# [Exercise details]
Continue the essay below on living with a painful past, picking up after its last sentence.
--- Text section Enclosed Below ---
Rex D. Edwards is a former vice president for religious studies at Griggs University.

It was a startling news story. A man was perched on the edge of the roof of a forty-story building in New York City. He was poised, ready to jump. He was in his mid-forties and had behind him a successful career in business. A few months earlier, his business had fallen on troubled times. He had been embezzling funds entrusted to his care.

A passing priest was called to the scene. The priest managed to crawl within a few feet of the desperate man but was unable to reach him. The only alternative left to the priest was to talk with the man and try to persuade him to surrender. The newscaster reporting the story asked an interesting question: “What do you say to a person who has decided that the past makes the future impossible and believes that suicide is the only way out?”

Few of us will ever confront the circumstances faced by the priest, but all of us, at times, talk with people who live on the edge of desperation. Sometimes we feel that way about our own lives. The events of the past are such that we believe there is no hope for tomorrow. How do you deal with such feelings? How do we live with a past that seems impossible? There are at least three things we could well remember.

First, the past for all of us is a mixture of good and bad. More than twenty centuries ago there lived a man we call a saint. Paul’s name is synonymous with everything good and decent. The impact St. Paul had on the world is for the lasting benefit of all humankind. We forget that his early life was far from the life of a saint. He participated in at least one murder and was likely involved in the execution of other innocent people. The life of St. Paul is a constant reminder that few, if any, of us have a perfect past. All of us leave behind a trail mixed with good and bad. It’s a rare person indeed who can look back and be proud of everything.
--- End of Enclosed Text section ---
--- Dataset extract Enclosed Below ---
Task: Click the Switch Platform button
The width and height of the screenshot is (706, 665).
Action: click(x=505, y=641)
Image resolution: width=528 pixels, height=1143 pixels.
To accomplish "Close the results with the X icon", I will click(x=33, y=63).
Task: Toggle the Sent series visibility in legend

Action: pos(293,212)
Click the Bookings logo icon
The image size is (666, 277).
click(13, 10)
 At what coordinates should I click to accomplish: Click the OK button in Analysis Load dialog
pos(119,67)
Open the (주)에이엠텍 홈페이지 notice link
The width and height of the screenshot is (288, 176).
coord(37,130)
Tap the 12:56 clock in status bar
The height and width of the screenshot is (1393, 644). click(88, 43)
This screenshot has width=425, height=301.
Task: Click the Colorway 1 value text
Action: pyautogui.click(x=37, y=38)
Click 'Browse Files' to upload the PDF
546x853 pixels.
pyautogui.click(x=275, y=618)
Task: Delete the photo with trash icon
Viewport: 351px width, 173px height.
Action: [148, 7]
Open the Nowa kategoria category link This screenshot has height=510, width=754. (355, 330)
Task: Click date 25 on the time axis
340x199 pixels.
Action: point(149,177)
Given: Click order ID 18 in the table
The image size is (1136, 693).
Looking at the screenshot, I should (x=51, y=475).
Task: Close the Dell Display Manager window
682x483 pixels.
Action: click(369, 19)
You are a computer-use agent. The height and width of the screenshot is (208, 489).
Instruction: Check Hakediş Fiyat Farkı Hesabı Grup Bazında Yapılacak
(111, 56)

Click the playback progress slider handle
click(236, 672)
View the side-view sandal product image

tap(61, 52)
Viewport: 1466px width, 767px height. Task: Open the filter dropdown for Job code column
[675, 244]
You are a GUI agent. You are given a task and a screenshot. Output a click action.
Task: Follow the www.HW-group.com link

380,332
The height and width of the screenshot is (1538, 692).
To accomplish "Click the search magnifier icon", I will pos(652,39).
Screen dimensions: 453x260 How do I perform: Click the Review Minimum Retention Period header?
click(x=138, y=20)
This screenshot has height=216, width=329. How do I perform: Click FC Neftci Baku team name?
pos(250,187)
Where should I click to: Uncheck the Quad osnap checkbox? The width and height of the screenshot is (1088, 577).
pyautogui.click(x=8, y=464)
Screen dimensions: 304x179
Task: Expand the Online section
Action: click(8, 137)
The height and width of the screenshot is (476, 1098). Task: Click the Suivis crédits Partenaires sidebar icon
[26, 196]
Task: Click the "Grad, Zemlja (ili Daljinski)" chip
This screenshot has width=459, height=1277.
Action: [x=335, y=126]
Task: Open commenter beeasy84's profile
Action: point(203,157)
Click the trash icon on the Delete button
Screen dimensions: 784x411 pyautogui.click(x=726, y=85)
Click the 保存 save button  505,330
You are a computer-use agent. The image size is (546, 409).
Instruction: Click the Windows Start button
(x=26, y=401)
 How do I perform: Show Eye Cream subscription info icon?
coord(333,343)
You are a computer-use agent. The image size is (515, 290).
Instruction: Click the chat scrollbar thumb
--- End of Enclosed Dataset extract ---
# [Final answer]
Who bears in mind misfortunes gone,
Will live in fear each hour,
The joyous person whose heart’s right
Gives no such shadows power.
He bears in mind no haunting past
To vex his life on Sunday
He has no graves within his mind
To visit every Saturday.

Second, preoccupation with the past is useless except as it is used to guide us in the present and the future. George Santayana is credited with saying that those who cannot remember the past are doomed to repeat it. There is nothing unhealthy about looking back as long as our purpose is to learn from it. But living with the past can destroy us if we spend our time simply lamenting our mistakes and dwelling on our failures.

The reason is obvious. The past is unalterable. The past reminds us that the “moving finger” writes and moves on, and neither worry nor fear can erase its lines. The record stands as it is written. Squandering time lamenting mistakes is a foolish way to live. It robs life of its potential and wastes precious opportunities.

The question is not how can we change the past but rather how can we profit from it. We learn not only from the good but also from the bad. The brutal experimentation during the early years of modern medicine was terrible, but out of those horrible days many lifesaving techniques were discovered. The way to handle the past is to learn from it and then ask what can be done under the circumstances as they now exist.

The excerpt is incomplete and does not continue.